- _Excerpt_

'''

State v. Blackman

Decision Date14 May 1986
Docket NumberNo. 85-2796,85-2796
Citation488 So.2d 644,11 Fla. L. Weekly 1160
Parties11 Fla. L. Weekly 1160 STATE of Florida, Appellant, v. Cynthia Ann BLACKMAN, Appellee.
CourtFlorida District Court of Appeals

PER CURIAM.

Appellee Cynthia Blackman has moved to dismiss the state's appeal in this case.

In 1984 Ms. Blackman was placed on community control and probation for two counts of robbery. Although this sanction constituted a departure from the recommended guideline sentence, the state apparently chose not to appeal the departure, which it would have been authorized to do under Florida Rule of Appellate Procedure 9.140(c)(1)(J).

Approximately one year later Blackman was charged with violating community control by using drugs. The trial court heard evidence which would have supported revocation of Blackman's community control, but chose instead to accept the probation officer's recommendation to order Blackman to enter and complete a drug treatment program. The state filed a notice of appeal from this decision on the theory it constituted a downward departure from the guidelines.

'''

- _Prompt_
Print the Blackman opinion from the words "Decision Date14 May" through the words "Appellate Procedure 9.140(c)(1)(J).". The items that come next have nothing to do with the Blackman opinion.

- _Raw data_
'''

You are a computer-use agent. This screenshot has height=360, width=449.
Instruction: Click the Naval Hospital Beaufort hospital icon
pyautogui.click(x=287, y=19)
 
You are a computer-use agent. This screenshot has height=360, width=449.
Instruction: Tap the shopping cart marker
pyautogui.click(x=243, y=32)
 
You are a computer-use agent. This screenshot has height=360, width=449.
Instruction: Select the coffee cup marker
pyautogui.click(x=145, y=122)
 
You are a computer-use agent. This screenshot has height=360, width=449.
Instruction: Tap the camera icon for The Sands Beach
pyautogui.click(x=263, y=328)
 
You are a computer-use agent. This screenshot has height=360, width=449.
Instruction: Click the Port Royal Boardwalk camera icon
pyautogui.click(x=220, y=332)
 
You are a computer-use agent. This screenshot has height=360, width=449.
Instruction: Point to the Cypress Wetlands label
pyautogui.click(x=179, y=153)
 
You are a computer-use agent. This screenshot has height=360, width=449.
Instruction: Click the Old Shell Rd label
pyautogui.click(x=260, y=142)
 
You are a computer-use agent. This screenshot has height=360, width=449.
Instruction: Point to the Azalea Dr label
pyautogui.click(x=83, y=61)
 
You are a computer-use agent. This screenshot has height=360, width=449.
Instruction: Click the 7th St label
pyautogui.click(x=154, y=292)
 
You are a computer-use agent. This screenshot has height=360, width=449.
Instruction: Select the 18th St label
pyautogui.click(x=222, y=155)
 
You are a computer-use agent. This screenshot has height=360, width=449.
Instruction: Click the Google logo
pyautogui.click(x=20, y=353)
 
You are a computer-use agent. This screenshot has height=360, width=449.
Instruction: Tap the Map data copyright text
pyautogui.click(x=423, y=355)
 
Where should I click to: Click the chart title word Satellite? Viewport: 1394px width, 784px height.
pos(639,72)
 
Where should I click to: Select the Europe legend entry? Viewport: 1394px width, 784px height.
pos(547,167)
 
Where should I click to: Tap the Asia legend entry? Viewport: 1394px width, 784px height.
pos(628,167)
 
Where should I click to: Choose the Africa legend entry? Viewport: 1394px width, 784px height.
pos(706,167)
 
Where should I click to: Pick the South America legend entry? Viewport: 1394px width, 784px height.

'''

- _Task result_
Decision Date14 May 1986
Docket NumberNo. 85-2796,85-2796
Citation488 So.2d 644,11 Fla. L. Weekly 1160
Parties11 Fla. L. Weekly 1160 STATE of Florida, Appellant, v. Cynthia Ann BLACKMAN, Appellee.
CourtFlorida District Court of Appeals

PER CURIAM.

Appellee Cynthia Blackman has moved to dismiss the state's appeal in this case.

In 1984 Ms. Blackman was placed on community control and probation for two counts of robbery. Although this sanction constituted a departure from the recommended guideline sentence, the state apparently chose not to appeal the departure, which it would have been authorized to do under Florida Rule of Appellate Procedure 9.140(c)(1)(J).